Soraya memejamkan mata. Ia lelah memikirkan semua yang terjadi. Dunia tiba-tiba gelap, dan ia terpuruk dalam lubang dosa tanpa ada satu orang pun yang bisa menolongnya. Ia sangat ingin mati, tapi ia tahu ia akan dibakar selamanya di neraka jika berani mengakhiri hidupnya sendiri. Ia tak sanggup menanggung dosa yang lebih besar dari ini.

***

“Nak! Akhirnya kamu sadar juga!” pekik Tanti lega ketika melihat Soraya membuka mata.

Tanti baru saja pulang dari rumah Bu RT ketika mendapati putrinya demam tinggi sore itu. Soraya juga terus mengigau dan menangis dalam tidurnya. Tanti tentu amat panik. Ia segera menelepon ayah Soraya agar lekas pulang dan membawa putrinya ke rumah sakit.

Soraya mengernyit saat cahaya menyilaukan memasuki penglihatannya.
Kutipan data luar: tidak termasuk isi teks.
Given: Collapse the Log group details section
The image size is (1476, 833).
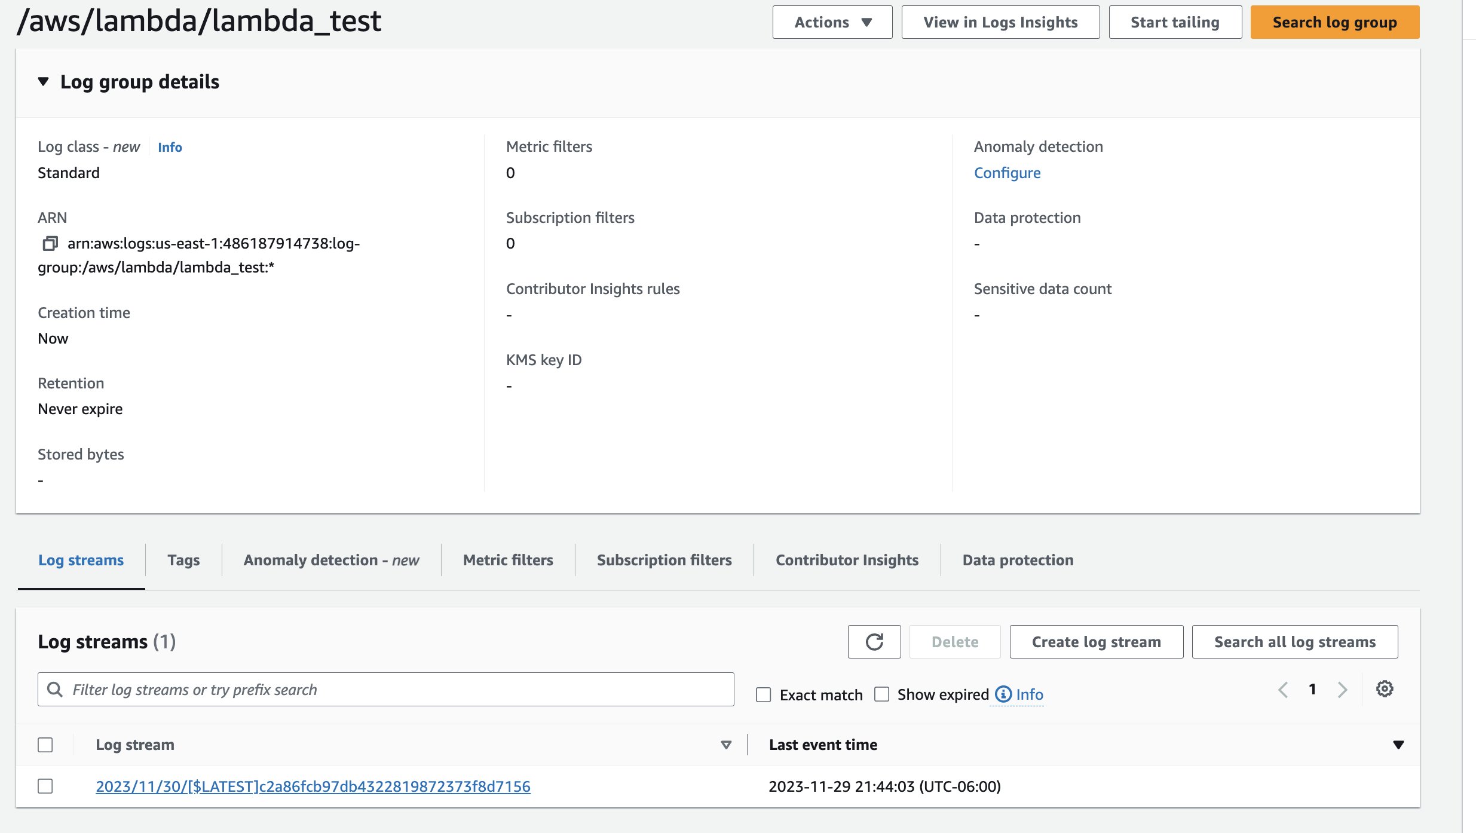Looking at the screenshot, I should coord(43,81).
Ia mengucek mata dan sadar bahwa ia tidak berada di kamarnya lagi. Pakaiannya juga sudah diganti.

“Kamu demam tinggi sampai mengigau, Ra. Jadi Ibu langsung bawa kamu ke rumah sakit,” terang Tanti pada anak gadisnya yang tampak linglung.

“Rumah sakit?” Soraya tiba-tiba ketakutan. Apakah orang tuanya sudah tahu?

Gadis itu menatap wajah Ibunya. Ada kelegaan di sorot mata ibunya, tapi bekas-bekas air mata juga ada di sana. Kemudian ia berpindah ke ayahnya. Laki-laki yang masih terlihat gagah itu juga menunjukkan tanda habis menangis. Hidungnya merah, disertai suara ingus tiap kali menarik napas. Lelaki itu menatap balik Soraya dengan tatapan teduh.

“Kamu nggak perlu mengkhawatirkan apa pun, Sora. Apa pun yang terjadi nanti, ayah akan selalu di pihakmu.”